The bill was introduced by Republican state Rep. Matt Krause to prohibit cities and other governmental entities from taking “adverse actions” against businesses that publicly espouse religious convictions. Advocates argued that the bill could be used to target LGBT groups. 

The legislation came after the San Antonio City Council in March voted to ban the popular fast food chain from owning a new location inside the city’s airport.

Johnson, a longtime lawyer, quickly interrupted Krause on the House floor when he stood to explain his bill.

She presented a point of order and questioned whether all Texas House rules were followed throughout the bill’s development, the newspaper reported.

When her motion was struck down by Texas Speaker Dennis Bonnen (R), she questioned whether the official analysis of the bill’s implication was misleading.

The Caller Times noted that Bonnen huddled with the parliamentarians before ultimately deciding Johnson’s point, workshopped with the Texas House LGBTQ Caucus, was valid.

The bill was effectively killed, since Thursday was the last day for preliminary passage of House bills before the 2019 legislation session is set to end on May 27, the newspaper noted.

Johnson was reportedly seen pumping her fist as she returned to her seat.

She celebrated the win on her Twitter account with a parody of a song from the “Wizard of Oz.”

“Ding dong! The bill is dead. Which old bill? The wicked bill. Ding dong! The wicked bill is dead!”

The victory was also hailed by LGBT advocates and her fellow Democrats online.

The San Antonio City Council cited the company’s anti-LGBT donations and history regarding the issue to ban the chicken restaurant from the airport.

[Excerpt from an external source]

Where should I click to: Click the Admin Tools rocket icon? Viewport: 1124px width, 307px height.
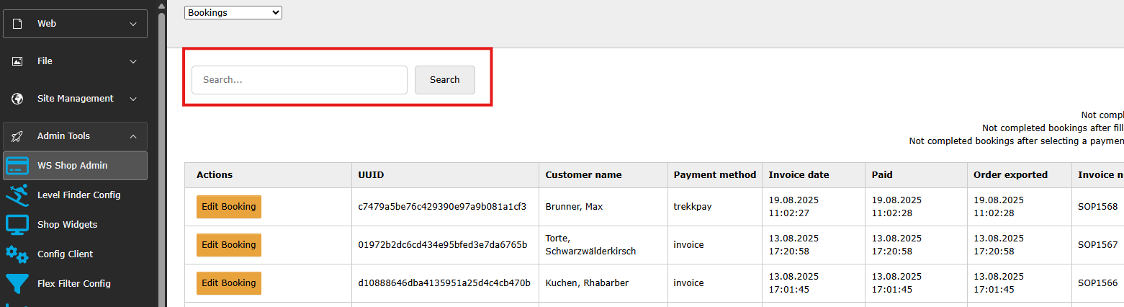tap(17, 136)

CEO Dan Cathy has said the company supports the “biblical definition of the family unit” and the company’s charitable foundation has frequently donated to Christian groups that oppose same-sex marriage.

“San Antonio is a city full of compassion, and we don’t have room in our public facilities for a business with a legacy of anti-LGBTQ behavior,” Councilman Roberto C. Treviño told  the San Antonio Current at the time.

Texas Attorney General Ken Paxton (R) opened an investigation into the city’s decision.

“The Constitution’s protection of religious liberty is somehow even better than Chick-fil-A’s chicken. Unfortunately, I have serious concerns that both are under assault at the San Antonio airport,” Paxton wrote in a letter to the city’s mayor and city council in March.

“I have directed my office to open an investigation into whether the city’s action violates state law,” he added.